Start of Block
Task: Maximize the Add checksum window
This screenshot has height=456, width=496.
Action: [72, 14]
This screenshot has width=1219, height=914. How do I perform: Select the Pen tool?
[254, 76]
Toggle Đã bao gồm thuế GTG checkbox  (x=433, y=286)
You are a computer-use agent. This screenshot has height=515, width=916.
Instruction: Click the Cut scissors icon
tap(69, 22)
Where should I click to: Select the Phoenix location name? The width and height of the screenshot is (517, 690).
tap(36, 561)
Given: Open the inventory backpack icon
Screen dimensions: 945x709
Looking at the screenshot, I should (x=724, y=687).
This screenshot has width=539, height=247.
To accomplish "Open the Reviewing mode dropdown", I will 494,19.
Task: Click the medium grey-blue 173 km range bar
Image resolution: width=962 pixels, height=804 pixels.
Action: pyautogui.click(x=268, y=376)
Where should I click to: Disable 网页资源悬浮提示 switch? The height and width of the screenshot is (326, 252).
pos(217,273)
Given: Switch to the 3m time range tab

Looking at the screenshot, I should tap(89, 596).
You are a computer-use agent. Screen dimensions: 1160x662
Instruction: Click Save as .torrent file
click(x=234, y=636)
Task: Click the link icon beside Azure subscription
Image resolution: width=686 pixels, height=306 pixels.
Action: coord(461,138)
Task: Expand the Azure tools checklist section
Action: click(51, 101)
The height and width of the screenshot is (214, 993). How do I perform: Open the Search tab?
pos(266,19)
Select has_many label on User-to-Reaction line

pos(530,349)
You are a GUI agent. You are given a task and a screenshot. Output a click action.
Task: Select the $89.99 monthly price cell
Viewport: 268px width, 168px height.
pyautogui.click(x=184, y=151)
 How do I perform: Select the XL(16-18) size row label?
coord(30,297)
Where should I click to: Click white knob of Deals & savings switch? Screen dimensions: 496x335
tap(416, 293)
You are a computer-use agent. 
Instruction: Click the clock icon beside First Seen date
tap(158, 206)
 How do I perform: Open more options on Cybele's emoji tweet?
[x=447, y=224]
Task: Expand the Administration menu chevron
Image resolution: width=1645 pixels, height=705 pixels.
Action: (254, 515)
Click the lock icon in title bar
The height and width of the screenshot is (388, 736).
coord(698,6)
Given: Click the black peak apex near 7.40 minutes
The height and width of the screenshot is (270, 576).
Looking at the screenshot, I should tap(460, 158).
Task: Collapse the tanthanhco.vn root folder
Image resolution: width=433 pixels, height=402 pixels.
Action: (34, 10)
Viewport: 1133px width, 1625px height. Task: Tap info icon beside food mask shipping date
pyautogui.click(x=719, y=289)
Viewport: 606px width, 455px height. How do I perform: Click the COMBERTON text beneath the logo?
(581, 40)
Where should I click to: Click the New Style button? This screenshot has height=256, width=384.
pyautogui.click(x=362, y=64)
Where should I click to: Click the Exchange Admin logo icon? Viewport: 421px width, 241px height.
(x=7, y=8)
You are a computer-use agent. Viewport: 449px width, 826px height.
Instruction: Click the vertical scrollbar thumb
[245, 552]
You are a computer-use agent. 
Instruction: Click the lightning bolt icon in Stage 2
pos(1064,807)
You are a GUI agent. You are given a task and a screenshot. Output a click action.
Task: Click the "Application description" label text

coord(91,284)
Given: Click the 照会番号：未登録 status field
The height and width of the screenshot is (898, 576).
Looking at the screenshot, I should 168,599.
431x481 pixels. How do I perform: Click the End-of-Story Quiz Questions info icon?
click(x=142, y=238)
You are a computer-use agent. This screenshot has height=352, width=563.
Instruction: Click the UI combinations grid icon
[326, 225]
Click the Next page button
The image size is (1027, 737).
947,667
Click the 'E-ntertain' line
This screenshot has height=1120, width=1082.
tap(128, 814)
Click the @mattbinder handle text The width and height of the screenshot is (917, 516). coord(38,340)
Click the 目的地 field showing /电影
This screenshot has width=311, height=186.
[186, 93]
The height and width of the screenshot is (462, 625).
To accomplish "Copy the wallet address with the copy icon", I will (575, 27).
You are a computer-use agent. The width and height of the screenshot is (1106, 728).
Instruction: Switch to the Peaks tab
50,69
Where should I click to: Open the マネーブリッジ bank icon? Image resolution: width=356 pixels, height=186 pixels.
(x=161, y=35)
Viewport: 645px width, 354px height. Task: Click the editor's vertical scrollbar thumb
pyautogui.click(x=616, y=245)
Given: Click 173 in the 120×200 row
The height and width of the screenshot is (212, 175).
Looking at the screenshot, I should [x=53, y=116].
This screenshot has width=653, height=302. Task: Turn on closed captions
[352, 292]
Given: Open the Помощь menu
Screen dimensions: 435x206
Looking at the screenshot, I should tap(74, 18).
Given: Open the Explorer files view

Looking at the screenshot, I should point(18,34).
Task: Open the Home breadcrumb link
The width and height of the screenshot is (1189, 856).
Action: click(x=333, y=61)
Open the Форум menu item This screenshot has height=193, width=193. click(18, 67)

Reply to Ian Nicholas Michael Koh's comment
End of Block
* [EXERCISE PROMPT]: Please output every line shown above exactly.

* [ANSWER TO THIS PROBLEM]:
Task: Maximize the Add checksum window
This screenshot has height=456, width=496.
Action: [72, 14]
This screenshot has width=1219, height=914. How do I perform: Select the Pen tool?
[254, 76]
Toggle Đã bao gồm thuế GTG checkbox  (x=433, y=286)
You are a computer-use agent. This screenshot has height=515, width=916.
Instruction: Click the Cut scissors icon
tap(69, 22)
Where should I click to: Select the Phoenix location name? The width and height of the screenshot is (517, 690).
tap(36, 561)
Given: Open the inventory backpack icon
Screen dimensions: 945x709
Looking at the screenshot, I should (x=724, y=687).
This screenshot has width=539, height=247.
To accomplish "Open the Reviewing mode dropdown", I will 494,19.
Task: Click the medium grey-blue 173 km range bar
Image resolution: width=962 pixels, height=804 pixels.
Action: pyautogui.click(x=268, y=376)
Where should I click to: Disable 网页资源悬浮提示 switch? The height and width of the screenshot is (326, 252).
pos(217,273)
Given: Switch to the 3m time range tab

Looking at the screenshot, I should tap(89, 596).
You are a computer-use agent. Screen dimensions: 1160x662
Instruction: Click Save as .torrent file
click(x=234, y=636)
Task: Click the link icon beside Azure subscription
Image resolution: width=686 pixels, height=306 pixels.
Action: coord(461,138)
Task: Expand the Azure tools checklist section
Action: click(51, 101)
The height and width of the screenshot is (214, 993). How do I perform: Open the Search tab?
pos(266,19)
Select has_many label on User-to-Reaction line

pos(530,349)
You are a GUI agent. You are given a task and a screenshot. Output a click action.
Task: Select the $89.99 monthly price cell
Viewport: 268px width, 168px height.
pyautogui.click(x=184, y=151)
 How do I perform: Select the XL(16-18) size row label?
coord(30,297)
Where should I click to: Click white knob of Deals & savings switch? Screen dimensions: 496x335
tap(416, 293)
You are a computer-use agent. 
Instruction: Click the clock icon beside First Seen date
tap(158, 206)
 How do I perform: Open more options on Cybele's emoji tweet?
[x=447, y=224]
Task: Expand the Administration menu chevron
Image resolution: width=1645 pixels, height=705 pixels.
Action: (254, 515)
Click the lock icon in title bar
The height and width of the screenshot is (388, 736).
coord(698,6)
Given: Click the black peak apex near 7.40 minutes
The height and width of the screenshot is (270, 576).
Looking at the screenshot, I should tap(460, 158).
Task: Collapse the tanthanhco.vn root folder
Image resolution: width=433 pixels, height=402 pixels.
Action: (34, 10)
Viewport: 1133px width, 1625px height. Task: Tap info icon beside food mask shipping date
pyautogui.click(x=719, y=289)
Viewport: 606px width, 455px height. How do I perform: Click the COMBERTON text beneath the logo?
(581, 40)
Where should I click to: Click the New Style button? This screenshot has height=256, width=384.
pyautogui.click(x=362, y=64)
Where should I click to: Click the Exchange Admin logo icon? Viewport: 421px width, 241px height.
(x=7, y=8)
You are a computer-use agent. Viewport: 449px width, 826px height.
Instruction: Click the vertical scrollbar thumb
[245, 552]
You are a computer-use agent. 
Instruction: Click the lightning bolt icon in Stage 2
pos(1064,807)
You are a GUI agent. You are given a task and a screenshot. Output a click action.
Task: Click the "Application description" label text

coord(91,284)
Given: Click the 照会番号：未登録 status field
The height and width of the screenshot is (898, 576).
Looking at the screenshot, I should 168,599.
431x481 pixels. How do I perform: Click the End-of-Story Quiz Questions info icon?
click(x=142, y=238)
You are a computer-use agent. This screenshot has height=352, width=563.
Instruction: Click the UI combinations grid icon
[326, 225]
Click the Next page button
The image size is (1027, 737).
947,667
Click the 'E-ntertain' line
This screenshot has height=1120, width=1082.
tap(128, 814)
Click the @mattbinder handle text The width and height of the screenshot is (917, 516). coord(38,340)
Click the 目的地 field showing /电影
This screenshot has width=311, height=186.
[186, 93]
The height and width of the screenshot is (462, 625).
To accomplish "Copy the wallet address with the copy icon", I will (575, 27).
You are a computer-use agent. The width and height of the screenshot is (1106, 728).
Instruction: Switch to the Peaks tab
50,69
Where should I click to: Open the マネーブリッジ bank icon? Image resolution: width=356 pixels, height=186 pixels.
(x=161, y=35)
Viewport: 645px width, 354px height. Task: Click the editor's vertical scrollbar thumb
pyautogui.click(x=616, y=245)
Given: Click 173 in the 120×200 row
The height and width of the screenshot is (212, 175).
Looking at the screenshot, I should [x=53, y=116].
This screenshot has width=653, height=302. Task: Turn on closed captions
[352, 292]
Given: Open the Помощь menu
Screen dimensions: 435x206
Looking at the screenshot, I should tap(74, 18).
Given: Open the Explorer files view

Looking at the screenshot, I should point(18,34).
Task: Open the Home breadcrumb link
The width and height of the screenshot is (1189, 856).
Action: click(x=333, y=61)
Open the Форум menu item This screenshot has height=193, width=193. click(18, 67)

Reply to Ian Nicholas Michael Koh's comment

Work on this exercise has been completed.